Why Every Student Needs A Hero

A teacher and a preacher, he still had time
No this is not just a rhyme
From ice cream to boat rides, he was there
Yes that was my grandpa down to every last hair
-An excerpt from a poem I wrote to read at my grandpa’s funeral 1992

When my grandpa suddenly died of a massive heart attack at 57 years old, my world changed dramatically. I adored my grandpa, and he adored me right back, his very first grandchild. The aftermath of his death was excruciating. It was the summer before I started sixth grade, my awkward phase displayed in its full glory. Our family, pitifully composed of three sad little girls and one financially destitute and newly divorced mom, moved in with my grief stricken grandma.

When school started up again, we piled into a barely running car for the drive across town to attend our old school. The trek was time consuming but necessary to keep some normalcy in our upside down lives. I wonder what my teachers saw? Did they know how much chaos I lived in? Did they know I was trying to handle the overwhelming grief of losing my hero all on my own? Did they know I was trying to be the strong one in our house of sadness?

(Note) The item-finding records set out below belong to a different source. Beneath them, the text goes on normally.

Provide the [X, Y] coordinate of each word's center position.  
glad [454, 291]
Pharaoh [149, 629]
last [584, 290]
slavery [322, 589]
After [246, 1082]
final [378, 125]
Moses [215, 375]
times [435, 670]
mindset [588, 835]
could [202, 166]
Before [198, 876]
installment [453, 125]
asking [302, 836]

That year, our teacher introduced a research project. We would write about person who changed the world. My grandfather changed my world, but there were no books written about him in the local library. My mom suggested Clara Barton since I was interested in nursing. I went to the library on a Saturday, and I found all the books I could about Clara Barton. I remember checking out books meant for adults and feeling oh so grown up about it all. As I read through the books, I learned about Clara Barton’s work in starting the American Red Cross, and the way she was called the “Angel of the Battlefield” because her desire to help wounded soldiers was greater than her fear of death.  

I never forgot about Clara Barton and the way she lived a life that was brave and different; I also learned about growth mindset at the same time. Clara Barton’s story exemplified growth mindset because she worked hard and showed grit as she kept going in the face of adversity. There were no growth mindset posters adorning the walls of my early 90’s classroom nor commonplace vocabulary words like GRIT, but I learned those things organically when my teacher gave me the opportunity to discover a new hero that year. I learned there were other lives well lived that could impact my own, even if I’d never met him or her. I discovered elements of Clara Barton’s story that were also part of the life I hoped to live.

Teachers aren't the only ones who get to introduce children to heroes, parents can as well. We have the opportunity to curate a reading experience for our children as they grow from babies with board books to independent readers.

My favorite series for elementary age students is the Who Was series. Best for 3rd-8th grade readers, each book tells the story of a well known hero or world changer. The people included in the series have faced the messy realities of life. They too wrestled with the grief of lost loved ones, they faced financial uncertainty, and they were strong enough to keep going. I encourage you to read the books along with your child (I promise they are quick and enjoyable reads!), and see what kinds of conversation about growth mindset you can start around the dinner table. In addition to the books, Netflix recently released the “Who Was Show”, for kids. Each episode features the remarkable stories of two well known people and is styled in a wacky, fun way that elementary schoolers love. 

I hope this idea will allow your child to connect with a hero that could inspire him or her to change the world. I hope you will ignite special conversations as you discover (or rediscover) some amazing stories together.